Nouvelles : Des diplômées dévoilent beaucoup de peau pour soutenir la finissante poursuivie par l'UQAM

Des diplômées dévoilent beaucoup de peau pour soutenir la finissante poursuivie par l'UQAM

Les photos en tenue légère avec le logo de l’UQAM ou leur diplôme se multiplient sur les médias sociaux.

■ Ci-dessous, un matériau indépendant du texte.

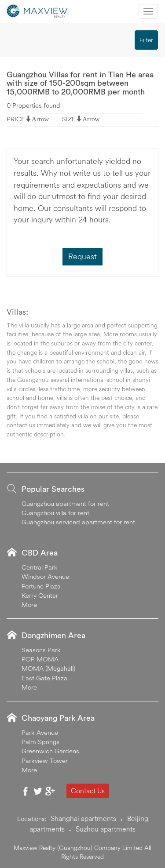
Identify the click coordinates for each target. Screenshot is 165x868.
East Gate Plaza (44, 678)
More (29, 604)
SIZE (69, 119)
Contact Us (88, 791)
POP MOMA (40, 659)
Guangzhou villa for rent (55, 512)
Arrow (40, 119)
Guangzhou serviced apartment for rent (78, 522)
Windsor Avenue (45, 576)
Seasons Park (41, 650)
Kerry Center (40, 595)
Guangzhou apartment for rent (65, 503)
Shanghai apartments (83, 818)
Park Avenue (40, 732)
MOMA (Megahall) (48, 668)
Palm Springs (40, 741)
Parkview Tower (44, 760)
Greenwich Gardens (50, 751)
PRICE (16, 119)
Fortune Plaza (41, 586)
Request (82, 256)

Publié le par Ayoye Monde dans Nouvelles

Alors que l'UQAM réclame 125 000 $ à Hélène Boudreau pour la diffusion sur les médias sociaux de photos de finissantes jugées «indécentes ou pornographiques», des diplômées dévoilent, à leur tour, beaucoup de peau pour soutenir la jeune femme de 29 ans. 

«Papa Uqam, tu dois comprendre que tes étudiant-es ont des corps, ont des sexualités et que pour plusieurs d’entre nous, le corps nourrit le travail intellectuel. Il n’y a pas de séparation entre mon esprit de chercheuse et mon corps. Ils sont indissociables», peut-on notamment lire dans une publication sur le compte Instagram de Cato Fortin, lauréate de la bourse Joseph-Armand-Bombardier. 

Elle est également l'une des instigatrices du mot-clic #papauqam qui consiste à dénoncer  l'«hypocrisie» de l'université dans l'affaire Hélène Boudreau en publiant des photos en tenue légère avec logo de l’UQAM ou leur diplôme. 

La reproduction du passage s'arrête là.